Но я не стал сообщать об этом Рикардо, а просто сказал:
– Мне толком не известно, в чем дело. Я всего лишь мальчик на побегушках.
– Надеюсь, она не попала в беду, – сказал Джонни.
– Думаю, что нет. Вы знаете что-нибудь о ее муже?
Он вытаращил глаза.
– О муже?
– Мне сказали, что она вышла замуж до своего приезда в Нью-Йорк.
– Вот те на. Не помню, чтобы она когда-либо говорила об этом.
– Ну что ж, – произнес я, вставая, – большое спасибо за то, что уделили мне время.
– Пустяки, – ответил он. – Я готов помочь всем, чем могу, кроме денег.
– Джонни рассмеялся кладбищенским смехом. – На все сто процентов. Но если надо раскошеливаться, то десять процентов готовности долой. Должен же я иметь прибыток, а?
– Да, согласился я и пошел к двери, но на полпути остановился и вернулся к столу. – Кстати, у вас есть пистолет?
– При чем тут это?
– К Мэвис это не имеет отношения. Дело совсем в другом. Я чуть было не забыл вас спросить...
– Слушайте, я согласен вам помогать...
– Просто мне стало любопытно, есть ли у вас пистолет, – сказал я.
– Разумеется, есть. Я держу в сейфе крупные суммы денег, и...
– Вам нет нужды оправдываться, – успокоил я его. – Я просто полюбопытствовал. Где он, у вас в столе?
– Да, но я не...
– Можно взглянуть?
– Послушайте, – начал он, и серость сменилась снежной белизной. Послушайте, в чем дело? Я никогда не причинял вреда Эду Ганолезе...
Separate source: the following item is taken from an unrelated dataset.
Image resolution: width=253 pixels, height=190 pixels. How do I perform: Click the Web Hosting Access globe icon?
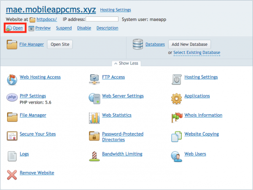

– Не волнуйтесь вы так. Я вовсе не собираюсь убивать вас из него. Будь иначе, я бы нашел менее людное местечко, чем этот ваш клуб. Я просто хочу взглянуть на пистолет, и все.
– Зачем?
– Увлекаюсь стрелковым оружием.
Я протянул руку, Джонни затеял поединок взглядов, норовя заставить меня опустить глаза, но я был не один. Из-за моей спины на Джонни пялились Эд Ганолезе и вся организация, и в конце концов отвернуться пришлось ему. Он пожал плечами и выдвинул ящик стола.
Пистолет, который протянул мне Джонни, был настоящим чудовищем.
Автоматический «кольт» сорок пятого калибра. Имея такой, можно усеять трупами все горы и долины.
– Думаете, вас придут грабить слоны? – спросил я.
– Пистолет, он и есть пистолет, – ответил Джонни. Это было не совсем так, но я не стал с ним спорить. Я поднес дуло к носу, но не унюхал ничего, кроме запаха холодной стали. Извлек обойму. Она была полна. Передернул затвор. Механизм был вычищен и обильно смазан. Из этого пистолета уже давно не стреляли.
– Другого оружия у вас нет? – спросил я.
– Нет.
Я возвратил Джонни его адскую машину, и тут он сказал:
– Мэвис мертва, верно? Ее что, застрелили? С кем она гуляла последнее время? С Эдом Ганолезе?
– Вам следовало бы почаще читать газеты, – посоветовал я.